§ **Given instruction**: Convert the stretch from the start of the entries through the line containing "pyautogui.click(x=1359, y=502)" into a Markdown table with the columns Row and Line, giving each line a row number and skipping blank lines. Leave the pictures out of the table.

##### Data in this exercise

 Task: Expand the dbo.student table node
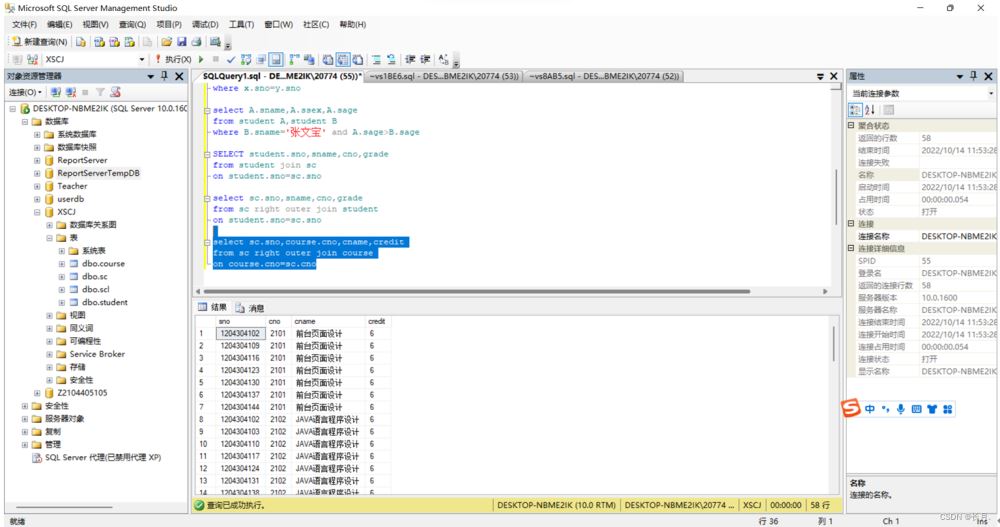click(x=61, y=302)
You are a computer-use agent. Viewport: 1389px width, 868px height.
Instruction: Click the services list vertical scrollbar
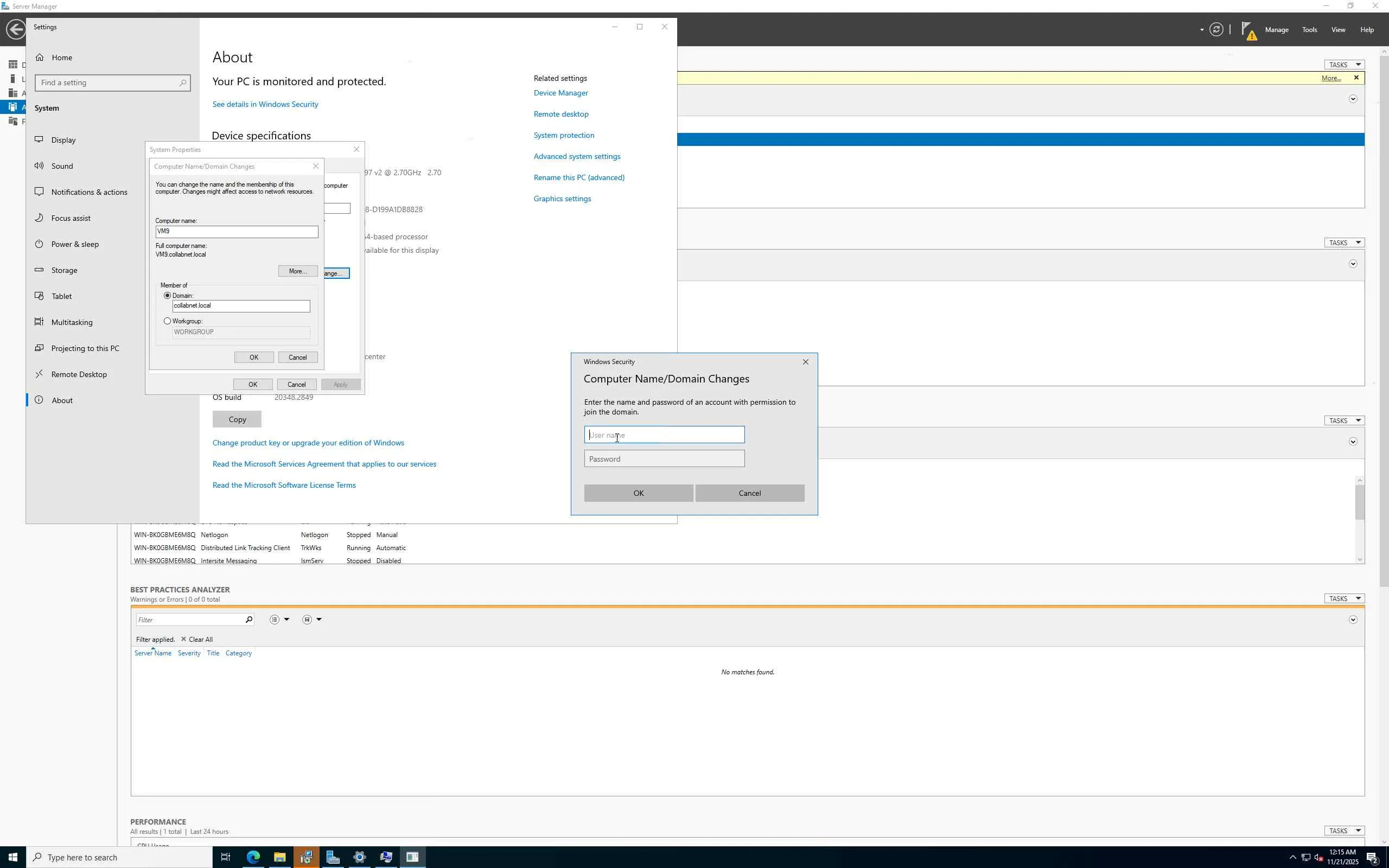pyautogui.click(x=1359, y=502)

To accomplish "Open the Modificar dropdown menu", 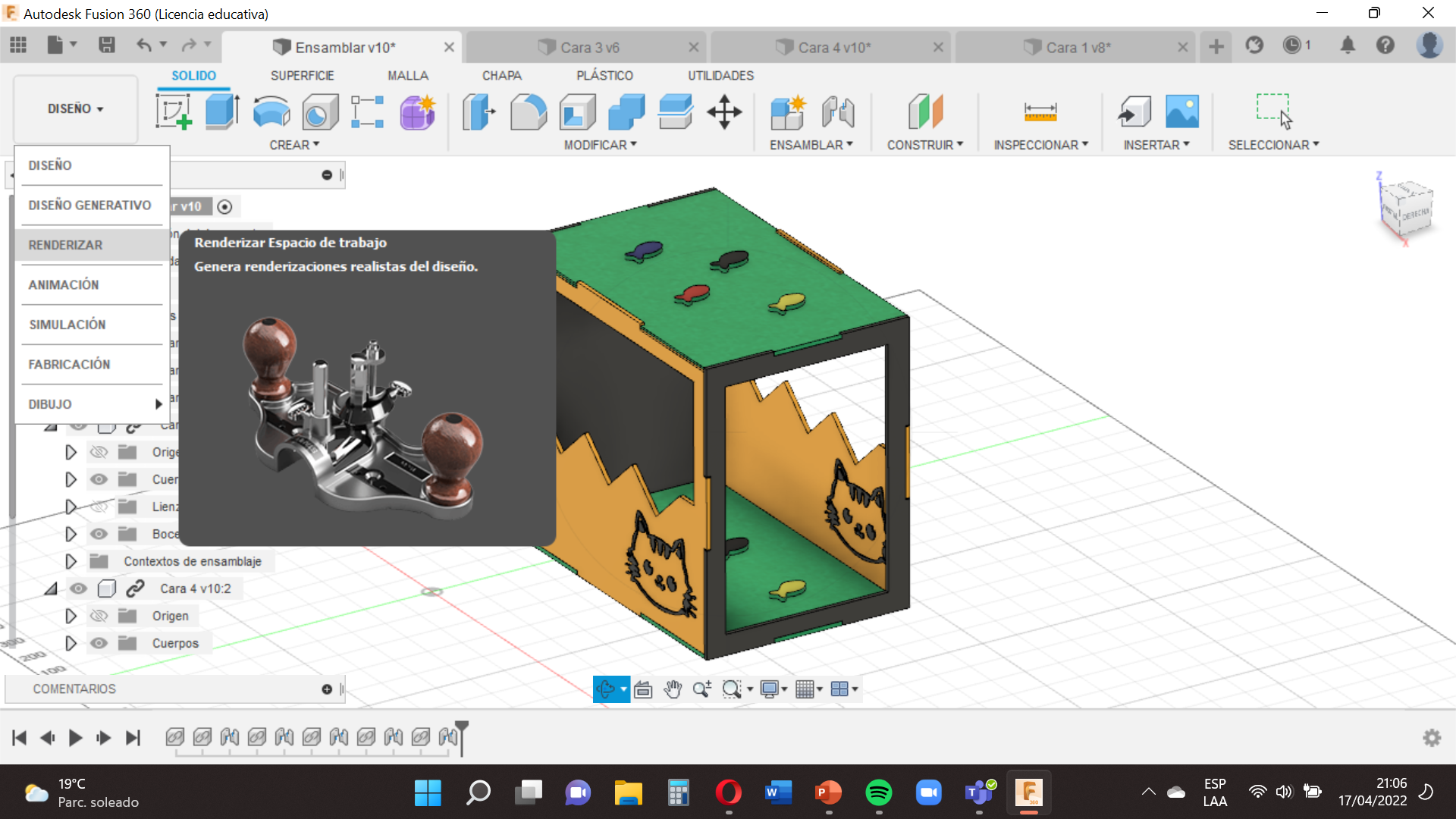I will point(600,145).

##########

§ **Worked solution**:
| Row | Line |
|---|---|
| 1 |  Task: Expand the dbo.student table node |
| 2 | click(x=61, y=302) |
| 3 | You are a computer-use agent. Viewport: 1389px width, 868px height. |
| 4 | Instruction: Click the services list vertical scrollbar |
| 5 | pyautogui.click(x=1359, y=502) |